To: Karin who wrote (11529)10/21/1998 9:30:00 AM
From: Daniel Schuh  Read Replies (1) | Respond to of 74651
 
Microsoft Defiant in First Response to Antitrust Case nytimes.com

And here's today's news from a source that doesn't have ms in its name.

Stinging from the Government's opening statement, a defiant Microsoft Corporation forcefully defended its chairman, William H. Gates, in Federal court Tuesday, asserting that the no-holds-barred tactics of his company are not only common in the computer industry but also good for the economy.

Microsoft's opening salvo in the sweeping antitrust suit was devised as much for public opinion as for the court. The company faces weeks of being portrayed as a commercial predator in a highly publicized trial, which could badly tarnish Microsoft's reputation even if it wins.
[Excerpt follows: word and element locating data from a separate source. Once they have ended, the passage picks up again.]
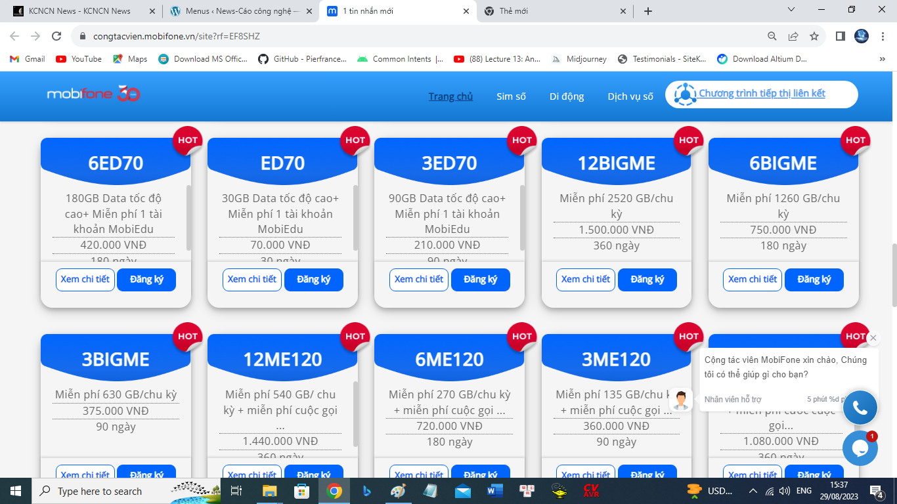Open the Sim số menu item

(x=511, y=96)
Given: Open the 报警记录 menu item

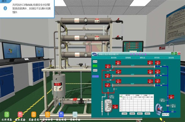Looking at the screenshot, I should [142, 58].
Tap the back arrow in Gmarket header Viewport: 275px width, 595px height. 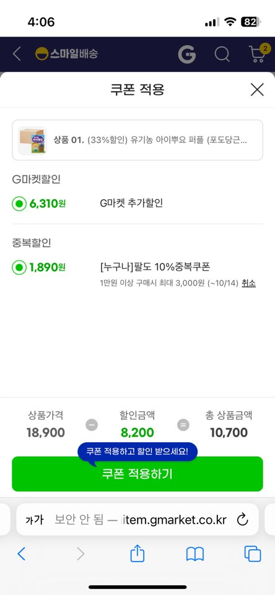[x=17, y=54]

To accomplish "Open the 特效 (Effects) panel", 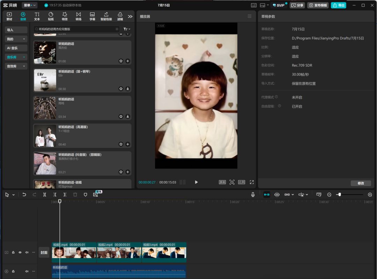I will pos(65,16).
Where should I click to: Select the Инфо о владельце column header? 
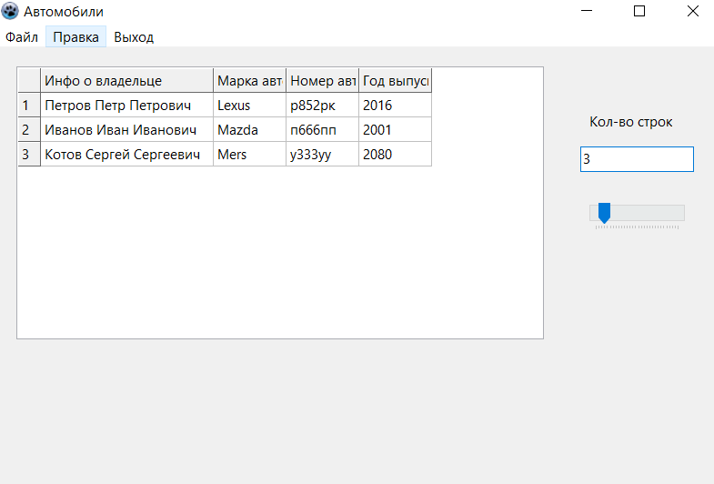(x=127, y=81)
PR has always been at the forefront of Microsoft's defense on antitrust, as near as I can see. As ever, I don't make any legal judgements here, hearts and minds is what I've been following closest all along. "Standard Microsoft business practice" is a defense I heard long ago, along with the ever popular "antitrust is so unfair". Those are more honest than "Microsoft must be free to innovate" and "the integrity and uniformity of the Windows experience", but still a bit dubious as legal arguments. As Bill's former favorite rag, The Economist put it:

Yet the case against Microsoft remains compelling. The government will describe in detail a pattern of “predatory and exclusionary” practices illegally carried out over many years, often aimed at intimidating partners as much as competitors. At the very least, Microsoft's belief that other firms do the things it is accused of demonstrates a refusal to concede that, under antitrust law, monopolists should be whiter than white. ( economist.com

Cheers, Dan.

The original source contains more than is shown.